Beaming Beyond Limits: Emerging Microwave Power Transfer Technologies

Beaming Beyond Limits: Emerging Microwave Power Transfer Technologies

Ifana Mahbub
Associate Professor and the Texas Instruments Early Career Chair Awardee
University of Texas at Dallas

Abstract:

This presentation explores the cutting edge of long-range microwave-based power beaming (WPB), aimed at enabling untethered, persistent energy delivery for next-generation aerospace and space systems. The talk will present emerging technologies and system architectures that address key challenges in WPB, including propagation losses due to attenuation, misalignment, and phase incoherence. The talk highlights innovations in high-gain, high-efficiency beamforming at both the transmitter (TX) and receiver (RX), using phased array antennas and metasurfaces that dynamically control amplitude and phase to create narrow, steerable beams. Strategies for optimizing RX placement and sizing based on TX performance and distance to maximize the energy capture and beam collection efficiency will be covered. Additionally, novel rectifier-based energy harvesting circuits that enable efficient RF-to-DC conversion over a wide input-power dynamic range will be presented. Various systems will be evaluated across multiple frequency bands, covering both single TX-RX configurations and distributed WPB architectures, with a focus on delivering reliable, on-demand energy in dynamic and infrastructure-limited environments such as aerial, orbital, and lunar platforms.

Speaker’s Bio:

Dr. Ifana Mahbub is an Associate Professor and the Texas Instruments Early Career Chair Awardee in the Department of Electrical and Computer Engineering at the University of Texas at Dallas, where she leads the Integrated Biomedical, RF Circuits and Systems Laboratory (iBioRFCASL). Her research spans wireless power transfer for implantable and wearable biomedical devices, IoT systems, UAVs, and long-range power beaming using microwave and millimeter-wave technologies. She is particularly focused on developing scalable, efficient, and safe wireless energy delivery systems that enable untethered operation in dynamic or infrastructure-limited environments.

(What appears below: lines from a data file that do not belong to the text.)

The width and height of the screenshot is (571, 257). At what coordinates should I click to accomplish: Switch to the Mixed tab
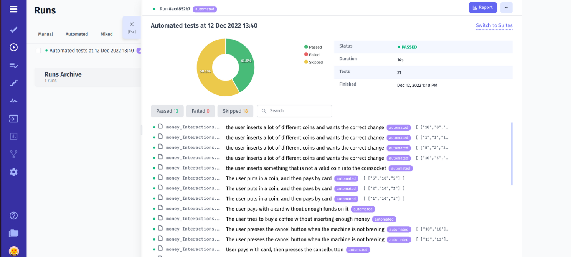pos(106,34)
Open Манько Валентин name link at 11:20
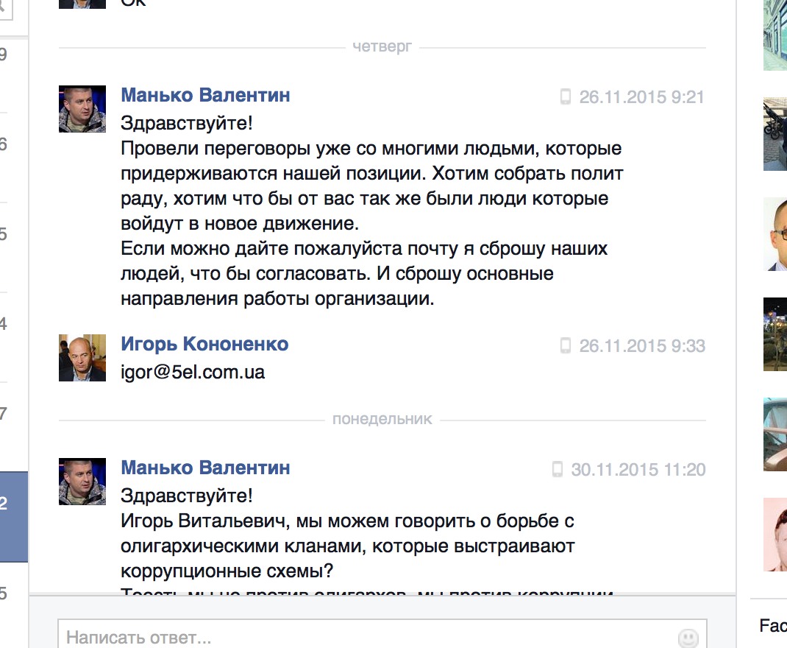Viewport: 787px width, 648px height. pyautogui.click(x=205, y=468)
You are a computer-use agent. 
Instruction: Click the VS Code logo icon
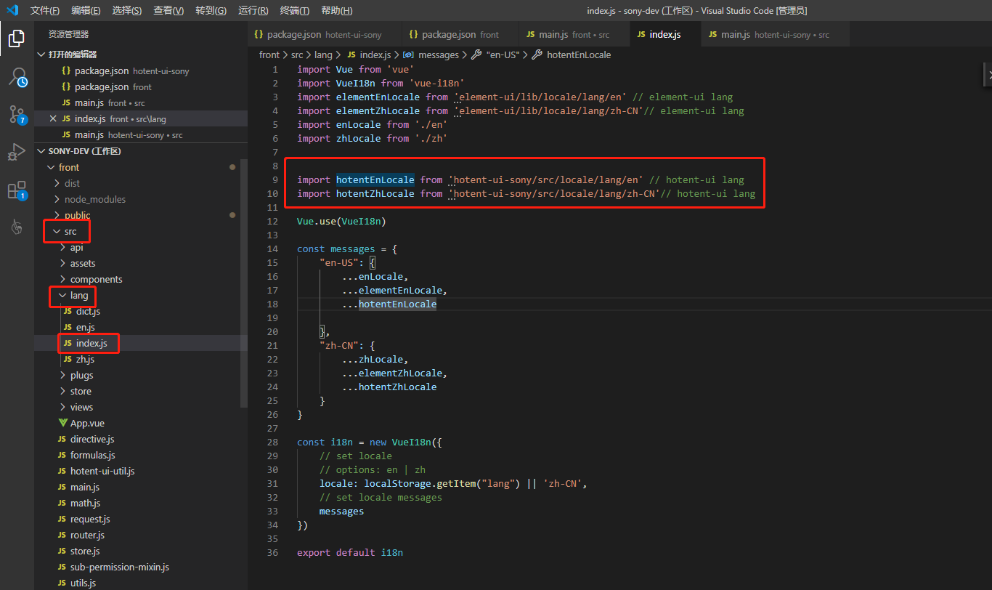[12, 10]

Dr. Mahbub received her B.Sc. degree (2012) in Electrical and Electronic Engineering from the Bangladesh University of Engineering and Technology, and her Ph.D. degree (2017) in Electrical Engineering from the University of Tennessee, Knoxville. She is the recipient of several prestigious honors, including the NSF CAREER Award (2020), DARPA Young Faculty Award (2021), and the DARPA Director’s Fellowship (2023).

She currently serves as Vice-Chair for the USNC-URSI Commission K and as an Associate Editor for the IEEE Transactions on Antennas and Propagation. She is also a full member of the IEEE MTT-S Technical Committee 25 (Wireless Power Transfer and Energy Conversion) and the IEEE APS Technical Committee on Health and Medicine.